I have previously been a member of Scouts Canada for close to 30 years. I fully get the parent’s arguement that this is a learning opportunity for his children. I myself have cut lawns, shoveled snow, fundraised for school trips and  national jamborees. There is nothing wrong with conducting these types of activities. The fact that the parent is taking an active interest in promotion of his children’s self-efficacy and self-reliance to do these types of activities is great.
On the other hand, it is the parent’s responsibility to ensure that such activities occur in an environment suitable for such purposes.
As part of coordinating for Boy Scout Apple Day – we would never have just shown up at a retail outlet without first asking permission. Similarly, if the father wanted to set-up shop beyond the confines of his property he should have, in all reasonableness, checked with BOTH the City and the NCC before setting up shop where he did.
That is the fault of the parent, not the children. The fact that a lot of people in the city are taking side with the kids is simply a knee jerk reaction to the points that a) the kids are cute, b) its for a good cause, c) it harkens back to a nostalgic tendency which no longer really exists in our city any more. Everything about it screams peaches and cream on the surface.
I think 99% of the city would have simply given them a pass on the whole venture if it was a one-off. However now that it is front page news, there are likely to be several hundred vultures out there waiting to see what the reaction is by the NCC and the City in order to game the system for allowing more commercial sales.

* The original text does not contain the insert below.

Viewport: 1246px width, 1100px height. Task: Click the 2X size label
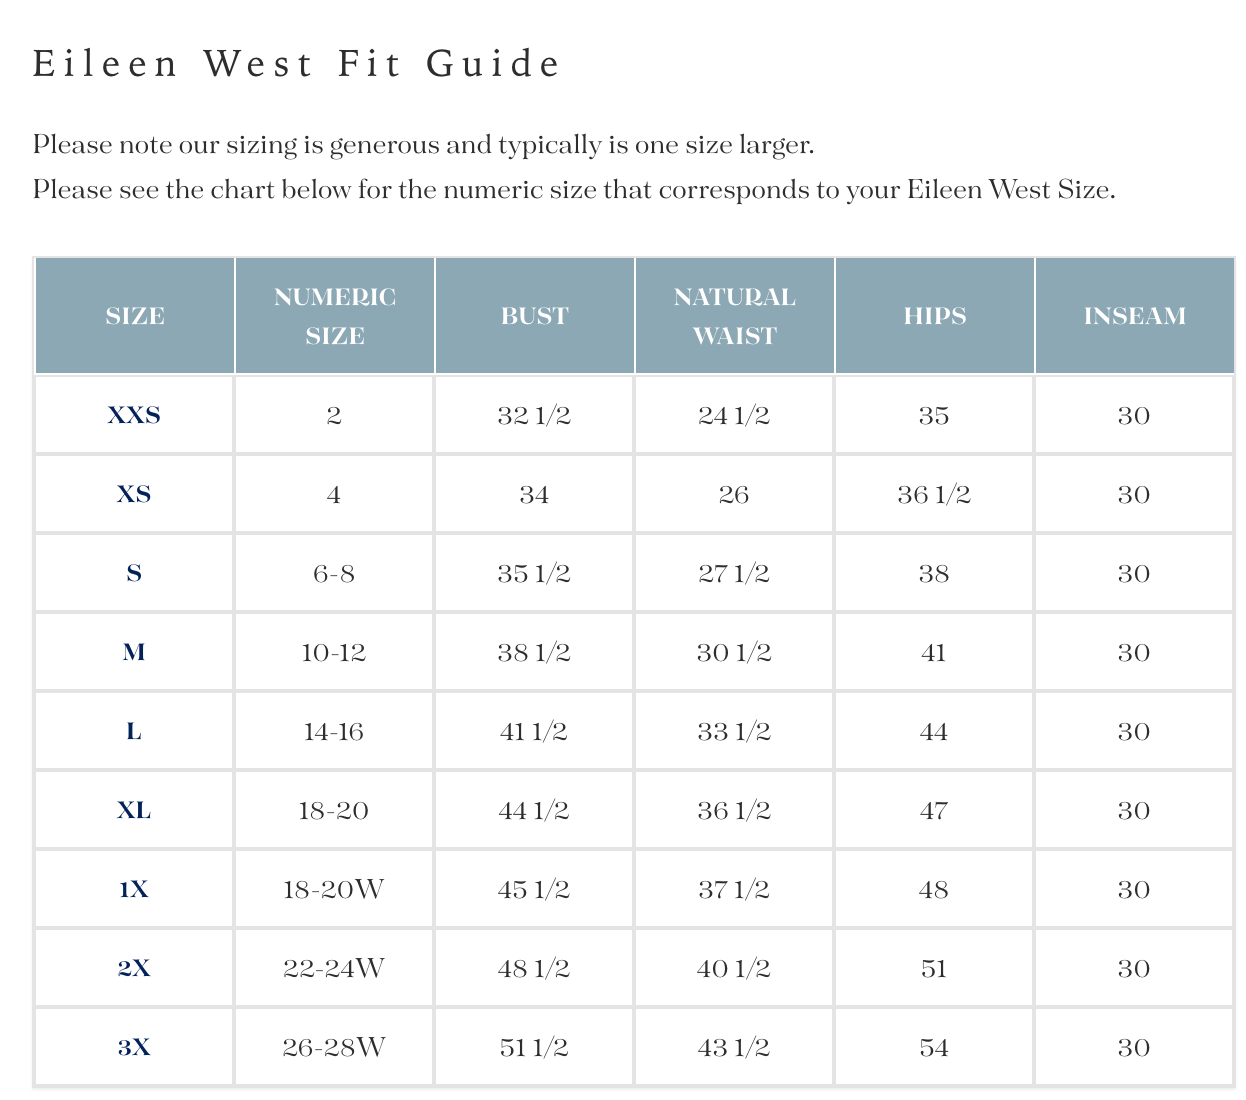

Our city parks and bicycling pathways are there for the enjoyment of the city, not as another avenue for commercialism. That is one of the things that makes Ottawa and our walking / cycling pathways special. It is not unreasonable to require people to apply for a permit to use city or NCC properties for purposes for which they were not originally intended.
At the same time, those bureaucracies should not put restrictions for things such as fundraising for school, sports, or social programs / clubs so out of reach that there isn’t some latitude for a father and his kids to set-up a lemonade stand on occasion.
In my view, the father was clearly in the wrong here and the NCC Officer should not be admonished for doing their job. At the same time, my fear is that because of the “cuteness” of the situation the City / NCC may open the doors to an opportunity that threatens what makes this city special. If it were me – I’d be looking to fix the permit system, not haggling over whether the median is City or NCC property.
Unfortunately, most fixes for these types of things focus on the symptoms, not the root cause as has been the case with the NCC apology to the family in question here. The apology doesn’t address the real problem but instead provides a type of non-answer to the situation while at the same time trying to make it look as if the NCC is sensitive to the assault on traditional family values that has gotten everyone worked up.
Sure, every situation could have been handled better. No other special interest group would have been treated differently, nor would they have an expectation to have been treated differently. Why this family deserves an apology for expecting special status in circumventing processes that every other k-12 school, youth program, and youth sporting organization knows is the appropriate mechanism to conduct these types of events is beyond me.